Task directions
Lines to restate from the data below: from the one containing "The image size is (1372, 891)." to the one containing "520x385 pixels.", both included. Give them again exactly, and only them.

Available data
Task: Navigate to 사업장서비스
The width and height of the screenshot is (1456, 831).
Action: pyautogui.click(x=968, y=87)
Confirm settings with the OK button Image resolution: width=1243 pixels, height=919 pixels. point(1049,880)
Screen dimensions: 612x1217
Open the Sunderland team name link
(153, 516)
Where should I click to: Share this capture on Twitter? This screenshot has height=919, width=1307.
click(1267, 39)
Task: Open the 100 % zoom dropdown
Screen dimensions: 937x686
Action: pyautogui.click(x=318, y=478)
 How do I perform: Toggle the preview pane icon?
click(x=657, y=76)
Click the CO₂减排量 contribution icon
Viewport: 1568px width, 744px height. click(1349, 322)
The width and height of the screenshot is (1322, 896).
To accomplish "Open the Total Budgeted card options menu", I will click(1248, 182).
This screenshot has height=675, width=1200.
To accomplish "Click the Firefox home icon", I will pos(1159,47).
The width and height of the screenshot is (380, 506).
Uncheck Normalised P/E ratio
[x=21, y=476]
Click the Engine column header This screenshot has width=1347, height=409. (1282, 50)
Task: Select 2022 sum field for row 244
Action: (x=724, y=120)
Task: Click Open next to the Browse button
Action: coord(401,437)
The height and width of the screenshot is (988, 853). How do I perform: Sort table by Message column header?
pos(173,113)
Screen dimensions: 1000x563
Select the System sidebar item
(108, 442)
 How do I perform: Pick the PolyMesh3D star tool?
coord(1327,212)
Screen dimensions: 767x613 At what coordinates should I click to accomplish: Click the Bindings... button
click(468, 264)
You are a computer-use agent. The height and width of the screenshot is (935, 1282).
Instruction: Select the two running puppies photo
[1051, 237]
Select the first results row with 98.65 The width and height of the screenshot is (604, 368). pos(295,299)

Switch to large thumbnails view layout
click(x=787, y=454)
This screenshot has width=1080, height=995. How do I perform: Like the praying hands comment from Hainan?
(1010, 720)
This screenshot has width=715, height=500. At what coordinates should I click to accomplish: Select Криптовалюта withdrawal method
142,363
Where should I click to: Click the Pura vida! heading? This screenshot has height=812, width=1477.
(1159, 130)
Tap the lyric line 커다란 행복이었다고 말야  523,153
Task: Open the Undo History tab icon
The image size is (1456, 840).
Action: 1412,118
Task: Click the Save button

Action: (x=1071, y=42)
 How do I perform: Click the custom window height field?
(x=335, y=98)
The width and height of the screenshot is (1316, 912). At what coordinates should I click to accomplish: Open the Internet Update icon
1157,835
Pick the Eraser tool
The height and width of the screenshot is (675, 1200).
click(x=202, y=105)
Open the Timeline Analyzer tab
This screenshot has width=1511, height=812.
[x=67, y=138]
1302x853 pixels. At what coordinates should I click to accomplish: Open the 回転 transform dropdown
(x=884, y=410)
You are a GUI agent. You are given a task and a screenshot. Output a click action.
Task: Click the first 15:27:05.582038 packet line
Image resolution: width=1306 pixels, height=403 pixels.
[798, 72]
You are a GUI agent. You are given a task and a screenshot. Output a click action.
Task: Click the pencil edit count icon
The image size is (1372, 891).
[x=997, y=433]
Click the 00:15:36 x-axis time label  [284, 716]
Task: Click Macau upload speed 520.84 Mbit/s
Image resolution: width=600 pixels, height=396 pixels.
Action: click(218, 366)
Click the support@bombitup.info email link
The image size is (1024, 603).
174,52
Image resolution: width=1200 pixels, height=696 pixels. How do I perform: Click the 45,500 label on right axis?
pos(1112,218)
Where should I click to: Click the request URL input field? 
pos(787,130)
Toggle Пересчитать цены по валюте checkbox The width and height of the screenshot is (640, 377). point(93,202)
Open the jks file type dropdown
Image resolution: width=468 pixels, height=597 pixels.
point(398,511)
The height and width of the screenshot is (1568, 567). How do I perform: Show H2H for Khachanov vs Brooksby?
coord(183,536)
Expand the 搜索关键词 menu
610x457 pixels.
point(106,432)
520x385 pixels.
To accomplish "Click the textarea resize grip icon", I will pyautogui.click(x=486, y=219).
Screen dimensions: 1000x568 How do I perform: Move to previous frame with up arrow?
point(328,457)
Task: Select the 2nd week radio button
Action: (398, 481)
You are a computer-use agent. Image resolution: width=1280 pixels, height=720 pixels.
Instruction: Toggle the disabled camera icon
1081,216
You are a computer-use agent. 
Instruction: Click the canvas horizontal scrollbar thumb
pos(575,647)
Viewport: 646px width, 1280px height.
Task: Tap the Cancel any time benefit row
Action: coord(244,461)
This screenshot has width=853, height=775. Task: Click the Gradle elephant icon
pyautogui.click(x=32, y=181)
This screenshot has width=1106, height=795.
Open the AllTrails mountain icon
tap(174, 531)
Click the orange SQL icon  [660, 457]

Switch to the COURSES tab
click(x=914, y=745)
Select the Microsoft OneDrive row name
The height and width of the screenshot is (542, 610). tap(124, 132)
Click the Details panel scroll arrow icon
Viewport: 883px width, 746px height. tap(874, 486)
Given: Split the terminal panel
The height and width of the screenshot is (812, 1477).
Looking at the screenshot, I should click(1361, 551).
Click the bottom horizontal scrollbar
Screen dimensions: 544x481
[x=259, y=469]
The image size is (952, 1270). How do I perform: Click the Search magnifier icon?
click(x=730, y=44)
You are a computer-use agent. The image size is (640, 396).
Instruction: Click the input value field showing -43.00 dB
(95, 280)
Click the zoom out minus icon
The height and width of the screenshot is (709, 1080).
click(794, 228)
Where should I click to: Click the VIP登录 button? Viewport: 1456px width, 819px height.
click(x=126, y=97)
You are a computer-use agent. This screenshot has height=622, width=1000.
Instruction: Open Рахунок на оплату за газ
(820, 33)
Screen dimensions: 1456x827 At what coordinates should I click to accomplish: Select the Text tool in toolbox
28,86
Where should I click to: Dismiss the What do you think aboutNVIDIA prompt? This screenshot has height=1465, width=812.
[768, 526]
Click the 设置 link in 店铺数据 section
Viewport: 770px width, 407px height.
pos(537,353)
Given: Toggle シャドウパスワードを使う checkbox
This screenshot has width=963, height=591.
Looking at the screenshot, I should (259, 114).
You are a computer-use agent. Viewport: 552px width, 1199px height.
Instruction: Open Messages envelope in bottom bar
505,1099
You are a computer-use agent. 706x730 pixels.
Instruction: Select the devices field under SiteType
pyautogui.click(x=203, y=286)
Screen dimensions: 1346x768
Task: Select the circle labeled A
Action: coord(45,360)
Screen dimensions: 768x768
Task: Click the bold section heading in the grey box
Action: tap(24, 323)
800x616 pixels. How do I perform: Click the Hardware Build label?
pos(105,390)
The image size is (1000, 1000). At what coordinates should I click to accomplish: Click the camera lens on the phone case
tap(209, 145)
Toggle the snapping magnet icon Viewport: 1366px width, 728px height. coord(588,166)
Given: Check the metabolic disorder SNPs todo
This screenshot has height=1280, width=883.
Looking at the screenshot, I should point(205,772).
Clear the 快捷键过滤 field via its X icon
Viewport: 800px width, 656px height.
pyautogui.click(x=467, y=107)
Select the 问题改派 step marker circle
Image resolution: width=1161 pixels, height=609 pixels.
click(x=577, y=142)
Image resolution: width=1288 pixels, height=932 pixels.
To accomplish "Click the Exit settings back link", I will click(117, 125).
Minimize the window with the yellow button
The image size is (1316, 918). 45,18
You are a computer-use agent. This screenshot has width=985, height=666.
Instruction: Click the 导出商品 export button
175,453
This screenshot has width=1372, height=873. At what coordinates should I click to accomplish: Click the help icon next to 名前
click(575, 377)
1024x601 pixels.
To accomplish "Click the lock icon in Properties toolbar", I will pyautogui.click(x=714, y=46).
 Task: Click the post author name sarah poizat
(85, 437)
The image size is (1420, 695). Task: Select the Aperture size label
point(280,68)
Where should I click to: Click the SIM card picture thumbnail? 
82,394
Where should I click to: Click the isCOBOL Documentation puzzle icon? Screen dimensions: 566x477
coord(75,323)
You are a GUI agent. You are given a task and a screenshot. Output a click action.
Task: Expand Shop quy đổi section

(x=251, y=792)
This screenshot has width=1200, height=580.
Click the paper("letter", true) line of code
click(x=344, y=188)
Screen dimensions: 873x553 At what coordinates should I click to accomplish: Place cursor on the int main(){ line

Result of this task
The image size is (1372, 891).
[x=997, y=433]
Click the 00:15:36 x-axis time label  [284, 716]
Task: Click Macau upload speed 520.84 Mbit/s
Image resolution: width=600 pixels, height=396 pixels.
Action: click(218, 366)
Click the support@bombitup.info email link
The image size is (1024, 603).
174,52
Image resolution: width=1200 pixels, height=696 pixels. How do I perform: Click the 45,500 label on right axis?
pos(1112,218)
Where should I click to: Click the request URL input field? 
pos(787,130)
Toggle Пересчитать цены по валюте checkbox The width and height of the screenshot is (640, 377). point(93,202)
Open the jks file type dropdown
Image resolution: width=468 pixels, height=597 pixels.
point(398,511)
The height and width of the screenshot is (1568, 567). How do I perform: Show H2H for Khachanov vs Brooksby?
coord(183,536)
Expand the 搜索关键词 menu
610x457 pixels.
point(106,432)
520x385 pixels.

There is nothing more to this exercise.